Thirty-four percent of the 1,000 likely voters surveyed by Rasmussen Reports said they agree with Greene – but still 57 percent disagree with the premise.
When broken down by party, Republicans are split on the matter with just a 5 percent margin of those who agree and disagree, while even 26 percent of Democrats say they agree with the pro-Trump Republican congresswoman.
Republican firebrand Marjorie Taylor Greene says the U.S. needs a ‘national divorce’ between red and blue states
A shocking new poll shows that one-third of Americans agree with this sentiment from the Georgia Republican
On President’s Day, the Trump acolyte was decidedly unimpressed with President Joe Biden‘s surprise visit to Ukraine, claiming in a tweet that it’s time for the U.S. to be divided.
‘We need a national divorce,’ the Georgia Republican wrote on Twitter last Monday.
‘We need to separate by red states and blue states and shrink the federal government,’ she insisted. ‘Everyone I talk to says this.’
‘From the sick and disgusting woke culture issues shoved down our throats to the Democrat ‘s traitorous America Last policies, we are done,’ Taylor Greene insisted of Republican sentiment toward the opposing party.
A majority of Democrats – 67 percent – say they are against MTG’s idea, while 42 percent of republicans also disagree with her.
One-fourth of independent voters surveyed February 21-23 are in favor of a ‘national divorce,’ but 63 percent are against it.
Overall, 9 percent of all voters are not sure how they feel about the radical idea of splitting the country into Republican and Democratic states.
The last time the states separated based on ideology was the American Civil War which started on April 12, 1861 and ravaged the nation for more than four bloody years with an average of 500 deaths a day.
Recent polling shows deep polarization between red (Republican) and blue (Democratic) states.
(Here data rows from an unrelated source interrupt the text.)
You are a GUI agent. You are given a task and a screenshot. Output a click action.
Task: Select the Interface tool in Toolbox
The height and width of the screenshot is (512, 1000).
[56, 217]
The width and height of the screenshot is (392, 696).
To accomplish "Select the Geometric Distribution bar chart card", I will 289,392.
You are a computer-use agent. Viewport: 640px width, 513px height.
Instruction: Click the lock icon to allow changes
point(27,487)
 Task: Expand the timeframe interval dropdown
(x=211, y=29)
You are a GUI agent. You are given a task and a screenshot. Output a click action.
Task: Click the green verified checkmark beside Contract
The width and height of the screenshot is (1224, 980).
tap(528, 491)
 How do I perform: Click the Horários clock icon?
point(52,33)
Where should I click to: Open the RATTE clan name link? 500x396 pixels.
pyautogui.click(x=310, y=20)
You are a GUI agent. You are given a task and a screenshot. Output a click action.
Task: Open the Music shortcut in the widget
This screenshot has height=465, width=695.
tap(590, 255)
Rep. Marjorie Taylor Green (R-Ga.) wants a ‘national divorce’ between the two parties
Voters head to the polls to cast their vote, but do most Americans want a ‘national divorce’ as one poll indicates?
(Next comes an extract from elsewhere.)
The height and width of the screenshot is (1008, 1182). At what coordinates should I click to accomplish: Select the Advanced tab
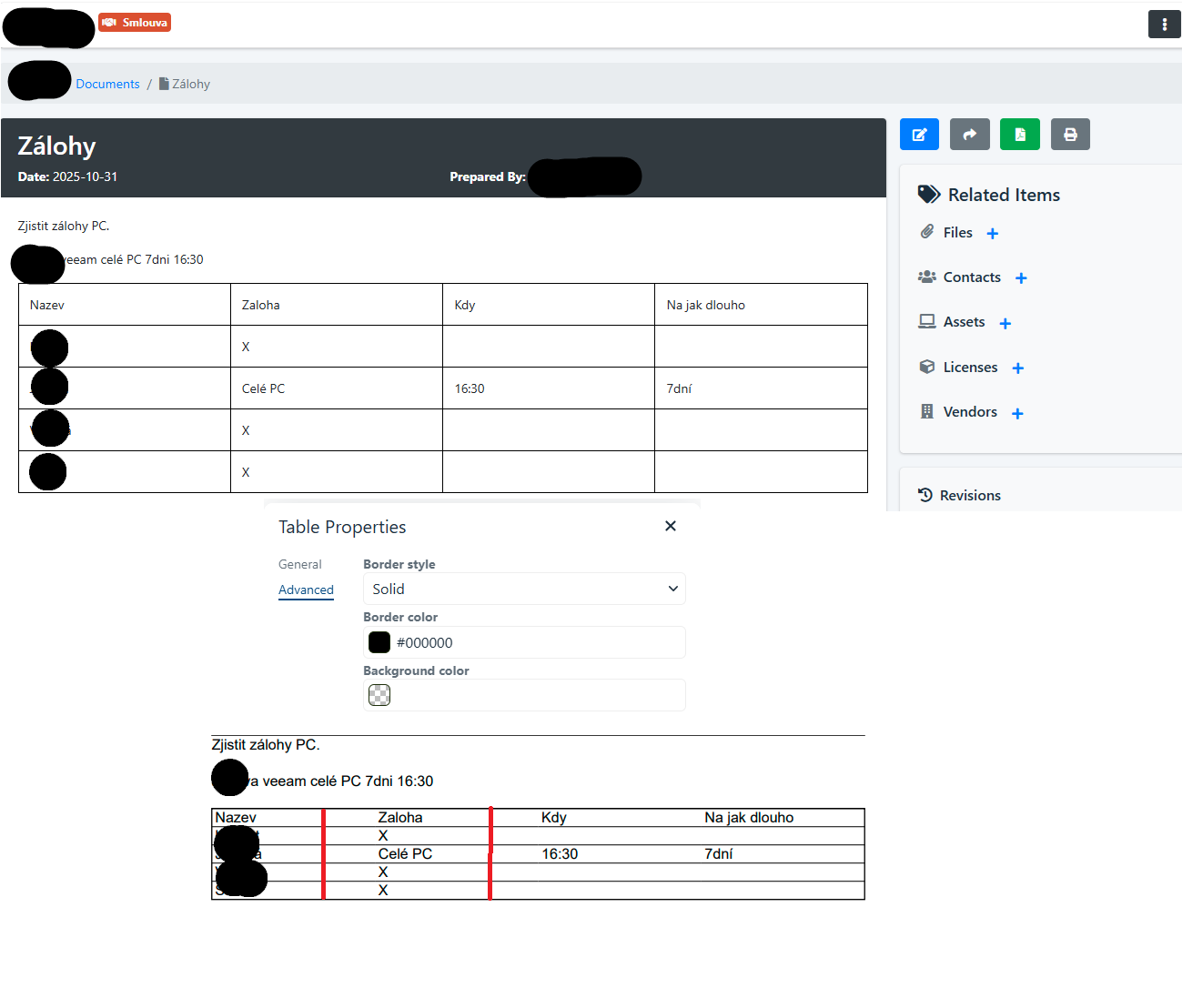click(x=306, y=590)
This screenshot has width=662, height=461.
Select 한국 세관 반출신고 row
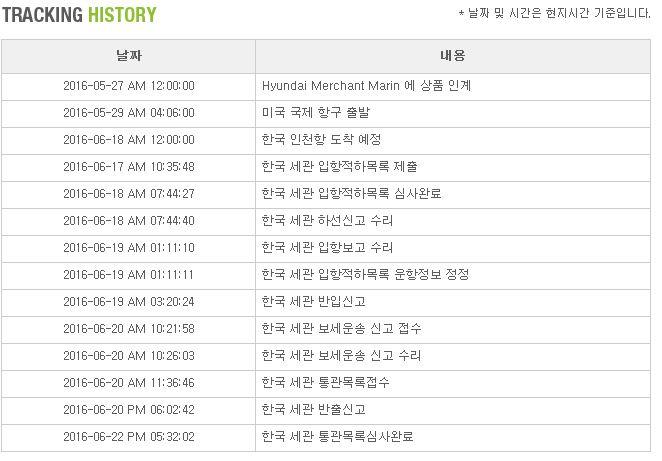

But the sheer fact that more than one-third of the country is open to the potential, shows the growing sentiment of resentment voters feel toward the opposing party.
A lot goes into deciding whether a state is red or blue – like recent elections, current leaders and historical voting records of those living in the jurisdiction.
Currently, 29 of the 50 states are led by Republican governors, and 24 states have voted for Republicans in at least three or four of the last four presidential elections. When just taking into account the 2022 Senate elections, 27 states voted red.
All in all, the country would be pretty evenly split, with a slight lean toward Republican states outnumbering Democratic states. The population disparity would be huge, however, with the denser populated states leaning Democrat and ones with more land mass but fewer people leaning Republican.